Alex: Carah?
Alex: CARAH, COME BAAAAAAAAAAAAACK
14
THE NEXT TWO MONTHS DID NOT PASS IN A HAZE. ALEX’S presence wouldn’t allow for that, and neither would Lauren’s newfound attraction to him.
She might sometimes be tired from late-night walks, frustrated at the intractability and irascibility of her charge, and irritated beyond belief at his continual needling, but she was wholly present. Wholly engaged, body and mind. Wholly herself in a way she wasn’t with anyone but Sionna.
For years, she’d spent her daily life encased in a bubble of calm and neutrality and observation, but no more.
Alex punctured that bubble daily—hourly—with his sharp gaze, incisive commentary, and biting sarcasm. With his unabashed flaunting of his honed body. With the way he flung himself headlong at her and everything else he cared about in his life, like it or not.
Often, she didn’t like it. But she liked him.
Despite his quick temper and caustic sarcasm, despite the way her skin prickled in his presence, she’d never laughed more in her damn life, and she’d never flipped someone off more either. He loved aggravating her. Loved it.
With Dina, though, he was as soft as Captain Fluffytail.
Evidently, he’d first met his housekeeper on a tour of his charity’s shelters, and after hearing her story, immediately offered her work.
Dina was Lauren’s age. Beautiful, plainspoken, savvy, and confident. Engaged to a good, kind woman. Her own hero, as Alex might have said. But he’d been a supportive sidekick in her time of need, and Dina adored him for it. Sometimes, when Lauren saw the two of them together, laughing in the kitchen, sunlit and affectionate, the sweetness of the sight stole her breath.
The feel of her gorgeous blanket did the same, as she curled up beneath it every night, encased in soft warmth because of him.
This morning, however, he hadn’t stolen her breath. Just her patience.
“Finish your breakfast, Woodroe. We need to get going.” She tapped the edge of his plate, still half filled with velvety scrambled eggs and roasted herbed tomatoes. “You’ve already missed one appointment with your stylist, and from what you’ve told me, she’ll eviscerate you with her trimming shears if you cross her a second time.”
Also, he definitely needed a haircut and beard trim, stat. Con of the Gates, the annual fan convention for Gods of the Gates, began tomorrow, and at the moment, he resembled a particularly fetching hobo.
“Every time I try to look at you, my neck hurts,” he whined in between bites. “How am I supposed to eat under such inhumane conditions? And why are you literally the height of a growth-stunted mouse?”
They’d discussed proper usage of the word literally too many times. She wasn’t having that particular conversation again.
“Then don’t sit next to me on the bench.
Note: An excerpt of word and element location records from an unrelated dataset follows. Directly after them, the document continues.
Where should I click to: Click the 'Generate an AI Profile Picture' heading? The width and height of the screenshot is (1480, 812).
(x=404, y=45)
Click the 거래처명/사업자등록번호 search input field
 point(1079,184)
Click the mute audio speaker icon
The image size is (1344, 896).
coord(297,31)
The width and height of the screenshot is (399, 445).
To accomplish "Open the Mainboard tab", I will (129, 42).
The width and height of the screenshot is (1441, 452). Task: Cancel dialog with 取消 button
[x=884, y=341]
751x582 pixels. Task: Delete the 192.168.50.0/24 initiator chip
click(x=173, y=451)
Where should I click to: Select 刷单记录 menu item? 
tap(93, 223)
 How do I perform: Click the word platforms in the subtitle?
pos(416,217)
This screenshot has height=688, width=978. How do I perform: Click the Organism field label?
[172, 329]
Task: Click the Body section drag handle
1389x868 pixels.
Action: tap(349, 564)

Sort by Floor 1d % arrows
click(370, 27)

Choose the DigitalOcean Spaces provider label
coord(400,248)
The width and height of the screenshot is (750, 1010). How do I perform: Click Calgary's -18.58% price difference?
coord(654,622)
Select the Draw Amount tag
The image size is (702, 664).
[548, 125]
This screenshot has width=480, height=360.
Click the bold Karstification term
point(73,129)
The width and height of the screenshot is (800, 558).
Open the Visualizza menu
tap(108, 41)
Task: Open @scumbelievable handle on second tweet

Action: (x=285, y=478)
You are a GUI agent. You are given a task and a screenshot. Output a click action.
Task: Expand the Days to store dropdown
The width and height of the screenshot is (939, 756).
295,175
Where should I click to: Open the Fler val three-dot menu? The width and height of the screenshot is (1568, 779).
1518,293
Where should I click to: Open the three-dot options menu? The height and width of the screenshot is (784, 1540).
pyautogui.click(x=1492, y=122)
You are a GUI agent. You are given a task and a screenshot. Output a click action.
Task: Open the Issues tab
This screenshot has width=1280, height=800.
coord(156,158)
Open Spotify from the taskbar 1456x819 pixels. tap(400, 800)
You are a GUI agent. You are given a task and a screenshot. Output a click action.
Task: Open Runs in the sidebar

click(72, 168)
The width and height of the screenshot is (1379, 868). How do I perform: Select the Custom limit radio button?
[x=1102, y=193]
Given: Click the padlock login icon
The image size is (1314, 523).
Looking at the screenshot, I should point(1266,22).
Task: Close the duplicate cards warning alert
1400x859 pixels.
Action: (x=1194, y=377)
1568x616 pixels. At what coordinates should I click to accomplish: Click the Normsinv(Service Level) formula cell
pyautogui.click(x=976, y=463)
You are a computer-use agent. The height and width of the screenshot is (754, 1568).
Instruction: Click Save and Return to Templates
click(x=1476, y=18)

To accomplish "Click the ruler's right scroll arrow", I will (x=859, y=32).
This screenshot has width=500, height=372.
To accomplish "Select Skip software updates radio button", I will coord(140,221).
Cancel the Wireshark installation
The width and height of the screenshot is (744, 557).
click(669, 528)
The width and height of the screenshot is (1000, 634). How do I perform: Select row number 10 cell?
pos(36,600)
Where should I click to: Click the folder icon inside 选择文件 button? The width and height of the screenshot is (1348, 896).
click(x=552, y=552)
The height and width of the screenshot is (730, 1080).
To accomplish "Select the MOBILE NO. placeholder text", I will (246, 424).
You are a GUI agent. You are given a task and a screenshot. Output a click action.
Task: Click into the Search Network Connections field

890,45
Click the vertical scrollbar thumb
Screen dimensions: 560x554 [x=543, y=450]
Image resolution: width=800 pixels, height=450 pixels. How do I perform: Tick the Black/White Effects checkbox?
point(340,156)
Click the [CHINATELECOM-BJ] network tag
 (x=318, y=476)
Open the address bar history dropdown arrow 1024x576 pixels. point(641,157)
Take one of the chairs, where you won’t have to bend your neck so much to see me.” Once he’d scraped up the last of his meal, she removed his plate and stacked it with hers on their tray. “Or better yet, just don’t look at me.”
“But I like looking at you.” He stood with a luxuriant stretch. “And if I sat farther away, I couldn’t complain that you’re a literal pain in my neck.”
Automatically, she said, “That’s not what lit—”
Wait a second.
“Oh, I know what it means. I’ve always known.” He smirked down at her. “I just like fucking with you, Nanny Clegg.”
I will not toss him down this mountainside, she told herself. I will not.
His smile died, and his brows slammed together. “Uh, just to be clear, I meant ‘fucking with you’ in the sense of teasing you, not, um …”
Instead of shoving him over the cliff’s edge, as he so richly deserved, she elbowed him in the ribs. “I know what you meant.”
He yelped and cast her a wounded look as he clutched his side. Even though she’d put zero force behind the jab.
“Abject cruelty,” he complained. “Just for that, I’m not letting you carry the tray back to the kitchen, you vicious virago.”
Then he swept off in a dramatic huff, flawlessly balancing the tray on one arm like a seasoned waiter. Which, given his profession, he’d probably been at one point, now that she considered the matter.
Their debate over neck pain continued during the entire car ride to the salon, and even while he gave his keys to the valet.
Yes, curbside valet service. At a hair salon.
She sighed. Stars. Just like us, my ass.
As they neared the salon’s discreet entrance, bracketed by ornamental palms, she stopped and made her final stand. “By looking down, you’re at least working with gravity, Woodroe. When I look up at you, I have to fight against the laws of nature.”